** START OF DOCUMENT EXCERPT **

Eric Wong [Tue, 25 Apr 2023 11:02:55 +0000 (11:02 +0000)]
cindex: simplify store_repo
It's easier to just create a new Xapian::Document and
replace it rather than to load and edit it. I don't
know if there's any performance difference one way or
the other, but fewer branches helps with maintainability
and smaller optree size to lower memory use and startup
speed.
Eric Wong [Tue, 25 Apr 2023 11:02:54 +0000 (11:02 +0000)]
cindex: simplify tmpfile management for indexing
I considered making this a pipe, but we must avoid spawning
`git log --stdin --no-walk=unsorted' for the no-op case since that
still emits a commit if stdin is empty. So just get rid of an
unnecessary loop and do lseek(2) inside workers for parallelism
Eric Wong [Tue, 25 Apr 2023 11:02:53 +0000 (11:02 +0000)]
cindex: drop unneeded module use
I initially thought I'd use the PublicInbox::Eml module and rely
on --pretty=mboxrd; but eventually decided against it since
it wasn't saving any code.
Eric Wong [Tue, 25 Apr 2023 10:50:52 +0000 (10:50 +0000)]
content_digest_dbg: improve display of To:/Cc: diffs
To: and Cc: headers can be long and differences in long lines
are easier to view when broken apart. Just split by /,/ since
Data::Dumper will delimit with "," anyways.
Eric Wong [Tue, 25 Apr 2023 10:50:51 +0000 (10:50 +0000)]
mail_diff: show headers differences in WWW /$MSGID/d/ view
Some messages only differ in the To/Cc headers because some
MTAs seem to normalize them. I was getting confused when I
saw some /d/ endpoints with no visible differences
Eric Wong [Tue, 25 Apr 2023 10:50:50 +0000 (10:50 +0000)]
mail_diff: match ContentHash EOL and EOM behavior more closely
ContentHash currently doesn't convert CRCRLF to LF. Perhaps it
should, but for now, have diff behavior match the actual
comparison behavior used for dedupe and omit all trailing
whitespace for diff.
Eric Wong [Tue, 25 Apr 2023 10:50:49 +0000 (10:50 +0000)]
mid+contenthash: eliminate needless local variable captures
It's possible in theory that Perl could be smarter and free
memory a tad sooner this way. Regardless, fewer lines of code
is easier-to-navigate/read and can save optree size and reduce
parsing times.
Eric Wong [Sat, 22 Apr 2023 10:33:42 +0000 (10:33 +0000)]
cindex: rewrite prune (again) for speed
With my partial git.kernel.org mirror, this brings a full prune
down from ~75 minutes to under 5 minutes using git 2.19+. This
speedup even applies to users on slow storage (rotational HDD).
First off, xapian-delve(1) is nearly 10x faster for dumping
boolean terms by prefix than the equivalent Perl code with
Xapian bindings. This performance difference is critical since
we need to check over 5 million commits for pruning a partial
git.kernel.org mirror.
We can use sed(1) and sort(1) to massage delve output into
something suitable for the first comm(1) input.

** END OF DOCUMENT EXCERPT **
** START OF GIVEN DATA **

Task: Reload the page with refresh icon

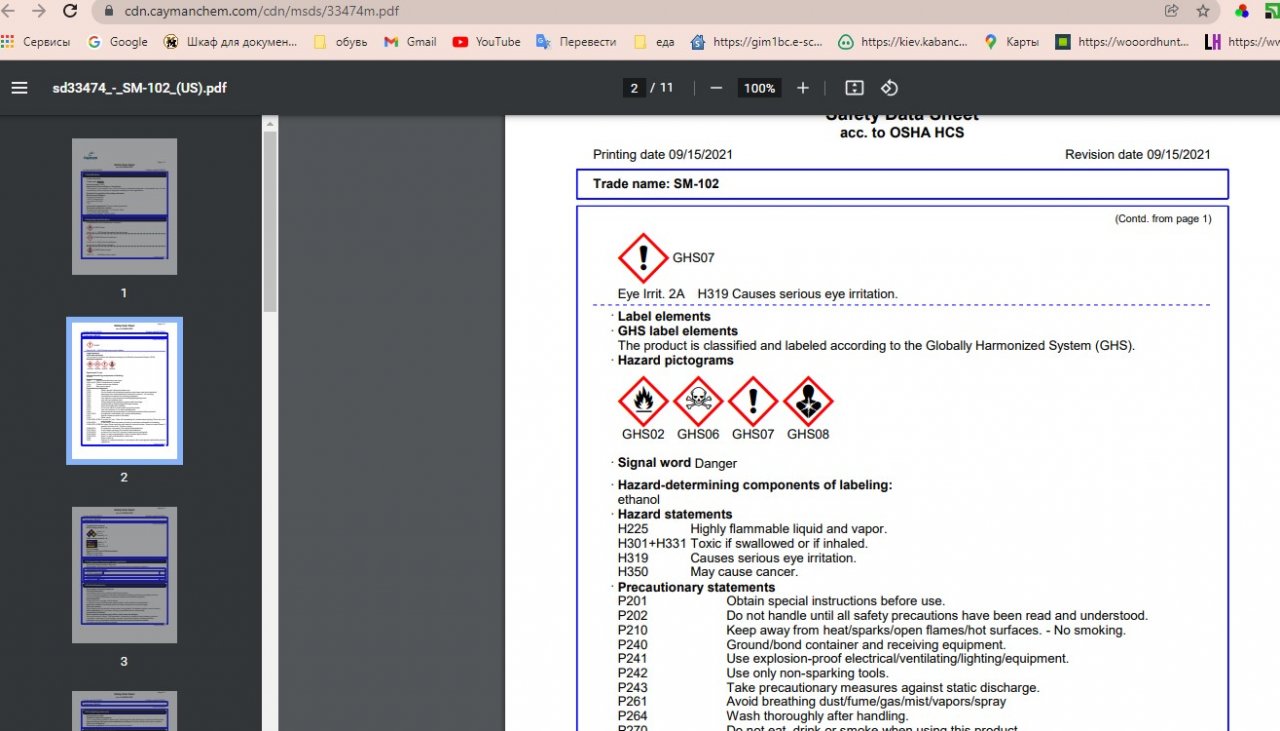Action: 70,11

** END OF GIVEN DATA **

TASKS TO PERFORM
**a)** From the commit log, print the passage that begins with the words "Eric Wong [Tue, 25 Apr 2023 10:50:51" and stops after "whitespace for diff.", character for character.
**b)** Write what comes next in the commit log, starting after its last sentence.

IN RESPONSE
**a)**
Eric Wong [Tue, 25 Apr 2023 10:50:51 +0000 (10:50 +0000)]
mail_diff: show headers differences in WWW /$MSGID/d/ view
Some messages only differ in the To/Cc headers because some
MTAs seem to normalize them. I was getting confused when I
saw some /d/ endpoints with no visible differences
Eric Wong [Tue, 25 Apr 2023 10:50:50 +0000 (10:50 +0000)]
mail_diff: match ContentHash EOL and EOM behavior more closely
ContentHash currently doesn't convert CRCRLF to LF. Perhaps it
should, but for now, have diff behavior match the actual
comparison behavior used for dedupe and omit all trailing
whitespace for diff.

**b)**
For the second comm(1) input, the output of `git cat-file
--batch-check --batch-all-objects' against all indexed git repos
with awk(1) filtering provides the necessary output for
generating a list of indexed-but-no-longer accessible commits.
sed(1) and awk(1) are POSIX standard tools which can be roughly
2x faster than equivalent Perl for simple filters, while
sort(1) is designed to handle larger-than-memory datasets
efficiently (unlike the `sort' perlop).
With slow storage and git <2.19, the switch to --batch-all-objects
actually results in a performance regression since having git
perform sorting results in worse disk locality than the previous
sequential iteration by Xapian docid. git 2.19+ users with
`--unordered' support benefits from improved storage locality;
and speedups from storage locality dwarfs the extra overhead of
an extra external sort(1) invocation.
Even with consumer-grade SATA-II SSDs, the combo of --unordered
and sort(1) provides a noticeable speedup since SSD latency
remains a factor for --batch-all-objects.
git <2.19 users must upgrade git to get acceptable performance
on slow storage and giant indexes, but git 2.19 was released
nearly 5 years ago so it's probably a reasonable requirement for
performance.
The only remaining downside of this change for all users
the extra temporary disk space for sort(1) and comm(1);
but the speedup provided with git 2.19+ is well worth it.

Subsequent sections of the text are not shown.